TEXT SECTION →
━━━


    And yes, I agree: You made a mistake. Incompetence and error are completely different things.
    And given your reaction to the situation, I'm certain you learned your lesson!

    cheers,
  6. by   tonet0908
    Quote from Roy Fokker
    Percedex isn't a paralytic. Might be more comparable to Versed or Etomidate. Sedation doesn't equal paralysis.

    OP: If it makes you feel any better, read through this thread, starting here (my story! As a sort of 'you're not alone' reminder... )

    And yes, I agree: You made a mistake. Incompetence and error are completely different things.
    And given your reaction to the situation, I'm certain you learned your lesson!

    cheers,
    Yes, I read your story, that was very scary. I try not to get the "cocky" attitude, lol. yeah! I will never ever make a mistake like that again and hopefully no other mistakes. I know now that Precedex is not a paralytic as I stated in an earlier thread. Also, everyone knows that sedation and pralysis are 2 different things. My misinformed nurse mgr is the one who called me at home the day after the incident and told me that it was a paralytic. I originaly did not know what it was so I said what she said. The next time I went to work I looked it up for myself.

━━━

DATA →

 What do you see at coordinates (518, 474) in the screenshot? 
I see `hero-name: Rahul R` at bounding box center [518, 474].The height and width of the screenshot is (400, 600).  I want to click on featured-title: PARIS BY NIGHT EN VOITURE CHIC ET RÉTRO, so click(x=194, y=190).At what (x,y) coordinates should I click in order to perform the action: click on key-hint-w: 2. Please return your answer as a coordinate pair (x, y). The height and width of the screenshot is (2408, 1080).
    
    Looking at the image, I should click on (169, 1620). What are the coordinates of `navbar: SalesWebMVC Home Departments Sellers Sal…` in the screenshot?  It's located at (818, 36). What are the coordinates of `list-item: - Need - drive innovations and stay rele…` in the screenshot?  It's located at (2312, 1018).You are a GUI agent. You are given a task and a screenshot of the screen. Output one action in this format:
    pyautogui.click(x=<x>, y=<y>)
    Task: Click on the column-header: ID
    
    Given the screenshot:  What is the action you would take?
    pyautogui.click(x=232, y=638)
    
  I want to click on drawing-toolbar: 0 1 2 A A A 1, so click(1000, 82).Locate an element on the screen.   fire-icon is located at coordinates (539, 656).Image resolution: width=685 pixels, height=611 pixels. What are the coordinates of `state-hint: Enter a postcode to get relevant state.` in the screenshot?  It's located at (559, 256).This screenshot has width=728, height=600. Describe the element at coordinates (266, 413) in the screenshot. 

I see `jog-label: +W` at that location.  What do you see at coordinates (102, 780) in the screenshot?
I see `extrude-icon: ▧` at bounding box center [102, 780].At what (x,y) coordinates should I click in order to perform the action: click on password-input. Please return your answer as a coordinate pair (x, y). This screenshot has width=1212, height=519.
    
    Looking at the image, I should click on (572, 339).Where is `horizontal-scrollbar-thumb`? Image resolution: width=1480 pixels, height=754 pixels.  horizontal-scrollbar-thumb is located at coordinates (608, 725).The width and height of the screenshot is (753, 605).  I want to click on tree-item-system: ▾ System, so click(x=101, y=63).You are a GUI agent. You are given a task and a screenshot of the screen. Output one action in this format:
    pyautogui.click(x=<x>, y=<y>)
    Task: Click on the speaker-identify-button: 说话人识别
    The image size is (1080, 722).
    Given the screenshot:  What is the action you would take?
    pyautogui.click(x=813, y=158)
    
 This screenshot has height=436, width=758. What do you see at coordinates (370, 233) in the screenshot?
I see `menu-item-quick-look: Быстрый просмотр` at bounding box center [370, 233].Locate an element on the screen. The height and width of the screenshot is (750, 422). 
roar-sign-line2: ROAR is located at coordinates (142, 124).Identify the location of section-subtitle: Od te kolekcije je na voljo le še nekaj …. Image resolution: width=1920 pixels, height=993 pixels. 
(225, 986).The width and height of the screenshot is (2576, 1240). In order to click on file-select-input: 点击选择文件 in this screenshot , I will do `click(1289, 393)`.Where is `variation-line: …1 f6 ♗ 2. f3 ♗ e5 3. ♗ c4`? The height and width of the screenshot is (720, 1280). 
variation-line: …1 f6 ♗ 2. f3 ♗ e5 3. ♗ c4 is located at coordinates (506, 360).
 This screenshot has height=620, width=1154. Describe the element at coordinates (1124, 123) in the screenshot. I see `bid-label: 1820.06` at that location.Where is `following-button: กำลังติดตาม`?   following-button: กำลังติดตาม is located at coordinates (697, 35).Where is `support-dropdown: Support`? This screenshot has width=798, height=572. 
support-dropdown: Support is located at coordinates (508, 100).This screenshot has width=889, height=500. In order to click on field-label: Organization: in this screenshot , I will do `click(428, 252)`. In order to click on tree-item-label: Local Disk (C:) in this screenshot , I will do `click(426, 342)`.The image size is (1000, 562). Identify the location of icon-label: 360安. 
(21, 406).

━━━

PROBLEM → Reproduce, word for word, the part of the forum excerpt that opens with the words containing "OP: If it makes" and closes with "up for myself.". The data has no connection to the forum excerpt.

RESPONSE BELOW →
OP: If it makes you feel any better, read through this thread, starting here (my story! As a sort of 'you're not alone' reminder... )

    And yes, I agree: You made a mistake. Incompetence and error are completely different things.
    And given your reaction to the situation, I'm certain you learned your lesson!

    cheers,
    Yes, I read your story, that was very scary. I try not to get the "cocky" attitude, lol. yeah! I will never ever make a mistake like that again and hopefully no other mistakes. I know now that Precedex is not a paralytic as I stated in an earlier thread. Also, everyone knows that sedation and pralysis are 2 different things. My misinformed nurse mgr is the one who called me at home the day after the incident and told me that it was a paralytic. I originaly did not know what it was so I said what she said. The next time I went to work I looked it up for myself.